> _DATA_:

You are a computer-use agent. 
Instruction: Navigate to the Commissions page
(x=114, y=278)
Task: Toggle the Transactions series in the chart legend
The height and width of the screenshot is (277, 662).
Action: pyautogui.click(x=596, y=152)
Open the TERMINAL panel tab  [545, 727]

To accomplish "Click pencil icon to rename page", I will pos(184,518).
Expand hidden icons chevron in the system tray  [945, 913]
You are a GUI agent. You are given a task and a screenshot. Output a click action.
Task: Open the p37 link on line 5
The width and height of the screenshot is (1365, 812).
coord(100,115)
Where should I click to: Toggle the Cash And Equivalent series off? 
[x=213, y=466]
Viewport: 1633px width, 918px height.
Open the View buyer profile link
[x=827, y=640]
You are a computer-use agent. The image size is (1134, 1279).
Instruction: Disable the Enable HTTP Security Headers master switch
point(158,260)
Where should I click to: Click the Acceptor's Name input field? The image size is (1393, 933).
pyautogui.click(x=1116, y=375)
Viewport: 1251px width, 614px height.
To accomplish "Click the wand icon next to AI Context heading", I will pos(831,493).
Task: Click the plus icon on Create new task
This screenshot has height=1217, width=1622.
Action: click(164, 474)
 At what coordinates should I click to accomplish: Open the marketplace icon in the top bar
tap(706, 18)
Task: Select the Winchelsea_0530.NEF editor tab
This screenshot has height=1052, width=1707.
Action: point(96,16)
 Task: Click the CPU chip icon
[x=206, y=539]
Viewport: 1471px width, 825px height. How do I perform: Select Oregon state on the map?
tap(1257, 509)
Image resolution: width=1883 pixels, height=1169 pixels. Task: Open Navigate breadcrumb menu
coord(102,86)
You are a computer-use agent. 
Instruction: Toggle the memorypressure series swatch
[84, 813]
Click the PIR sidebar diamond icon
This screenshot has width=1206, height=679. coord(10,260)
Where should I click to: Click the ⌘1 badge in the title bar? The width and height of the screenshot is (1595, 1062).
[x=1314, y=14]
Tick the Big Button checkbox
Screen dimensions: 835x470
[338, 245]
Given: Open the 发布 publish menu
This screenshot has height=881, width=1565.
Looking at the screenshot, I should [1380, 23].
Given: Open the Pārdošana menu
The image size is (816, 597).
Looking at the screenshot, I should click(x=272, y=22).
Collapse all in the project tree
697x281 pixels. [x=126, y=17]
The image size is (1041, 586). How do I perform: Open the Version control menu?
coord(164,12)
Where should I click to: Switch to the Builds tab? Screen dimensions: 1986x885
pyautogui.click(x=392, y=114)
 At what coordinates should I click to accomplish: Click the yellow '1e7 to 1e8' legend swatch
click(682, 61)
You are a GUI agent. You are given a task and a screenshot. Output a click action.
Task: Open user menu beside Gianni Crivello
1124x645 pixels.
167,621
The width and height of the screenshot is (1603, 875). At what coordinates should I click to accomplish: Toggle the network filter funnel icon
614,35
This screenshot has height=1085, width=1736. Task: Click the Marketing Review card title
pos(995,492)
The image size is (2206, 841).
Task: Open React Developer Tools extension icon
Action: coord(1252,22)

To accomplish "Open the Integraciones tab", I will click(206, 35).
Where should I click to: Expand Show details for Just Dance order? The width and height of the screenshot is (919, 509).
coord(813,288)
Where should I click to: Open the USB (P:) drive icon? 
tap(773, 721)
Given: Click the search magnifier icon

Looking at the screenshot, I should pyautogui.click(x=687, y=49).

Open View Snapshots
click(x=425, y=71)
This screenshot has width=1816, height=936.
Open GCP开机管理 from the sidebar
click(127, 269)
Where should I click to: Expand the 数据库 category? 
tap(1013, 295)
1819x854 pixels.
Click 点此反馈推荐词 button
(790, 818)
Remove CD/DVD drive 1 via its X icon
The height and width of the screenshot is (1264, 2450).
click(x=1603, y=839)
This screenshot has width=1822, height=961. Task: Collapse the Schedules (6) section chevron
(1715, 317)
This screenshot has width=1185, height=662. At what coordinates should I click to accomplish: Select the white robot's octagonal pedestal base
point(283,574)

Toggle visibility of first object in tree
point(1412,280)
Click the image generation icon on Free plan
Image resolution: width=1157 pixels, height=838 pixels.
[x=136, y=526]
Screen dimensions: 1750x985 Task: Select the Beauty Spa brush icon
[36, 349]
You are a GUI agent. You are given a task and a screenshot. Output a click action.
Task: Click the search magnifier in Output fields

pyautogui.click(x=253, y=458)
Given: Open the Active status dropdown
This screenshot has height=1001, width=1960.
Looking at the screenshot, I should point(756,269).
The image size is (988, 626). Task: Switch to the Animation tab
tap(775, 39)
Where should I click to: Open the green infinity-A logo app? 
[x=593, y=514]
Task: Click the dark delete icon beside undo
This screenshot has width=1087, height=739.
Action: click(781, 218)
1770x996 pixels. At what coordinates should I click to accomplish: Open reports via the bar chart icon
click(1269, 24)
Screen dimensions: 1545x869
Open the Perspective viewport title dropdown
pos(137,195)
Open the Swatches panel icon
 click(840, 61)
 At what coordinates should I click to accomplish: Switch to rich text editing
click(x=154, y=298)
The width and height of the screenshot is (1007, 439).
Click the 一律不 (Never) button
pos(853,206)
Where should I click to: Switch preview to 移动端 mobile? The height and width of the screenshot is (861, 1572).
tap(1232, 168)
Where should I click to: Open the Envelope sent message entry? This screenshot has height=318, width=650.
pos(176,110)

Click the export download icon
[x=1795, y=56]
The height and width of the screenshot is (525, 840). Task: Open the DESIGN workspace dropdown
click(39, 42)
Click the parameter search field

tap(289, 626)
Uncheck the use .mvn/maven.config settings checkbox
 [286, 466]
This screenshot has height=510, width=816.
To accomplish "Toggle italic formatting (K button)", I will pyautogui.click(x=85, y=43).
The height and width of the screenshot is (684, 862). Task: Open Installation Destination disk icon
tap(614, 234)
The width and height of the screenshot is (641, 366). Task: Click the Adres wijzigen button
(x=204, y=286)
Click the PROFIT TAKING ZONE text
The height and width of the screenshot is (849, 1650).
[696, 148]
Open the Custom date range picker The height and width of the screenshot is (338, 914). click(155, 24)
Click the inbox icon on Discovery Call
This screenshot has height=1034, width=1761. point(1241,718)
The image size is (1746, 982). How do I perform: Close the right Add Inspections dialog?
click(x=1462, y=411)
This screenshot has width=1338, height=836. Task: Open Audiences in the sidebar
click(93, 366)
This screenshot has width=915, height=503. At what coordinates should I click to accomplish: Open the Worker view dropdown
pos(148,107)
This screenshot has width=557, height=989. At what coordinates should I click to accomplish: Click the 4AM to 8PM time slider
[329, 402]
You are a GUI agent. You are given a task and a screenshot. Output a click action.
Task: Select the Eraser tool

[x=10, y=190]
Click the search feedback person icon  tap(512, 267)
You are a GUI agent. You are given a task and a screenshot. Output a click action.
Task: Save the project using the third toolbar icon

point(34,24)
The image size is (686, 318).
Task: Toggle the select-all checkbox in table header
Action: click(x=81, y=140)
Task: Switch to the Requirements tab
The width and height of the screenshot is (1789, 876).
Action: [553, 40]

> _ACTION ITEM_: There is a line with "Where should I click to: Toggle" and a line with "Task: Select the Winchelsea_0530.NEF" above. Copy exactly those two lines and all lines between them, with nothing else.

> _SOLUTION TO THIS TASK_:
Where should I click to: Toggle the Cash And Equivalent series off? 
[x=213, y=466]
Viewport: 1633px width, 918px height.
Open the View buyer profile link
[x=827, y=640]
You are a computer-use agent. The image size is (1134, 1279).
Instruction: Disable the Enable HTTP Security Headers master switch
point(158,260)
Where should I click to: Click the Acceptor's Name input field? The image size is (1393, 933).
pyautogui.click(x=1116, y=375)
Viewport: 1251px width, 614px height.
To accomplish "Click the wand icon next to AI Context heading", I will pos(831,493).
Task: Click the plus icon on Create new task
This screenshot has height=1217, width=1622.
Action: click(164, 474)
 At what coordinates should I click to accomplish: Open the marketplace icon in the top bar
tap(706, 18)
Task: Select the Winchelsea_0530.NEF editor tab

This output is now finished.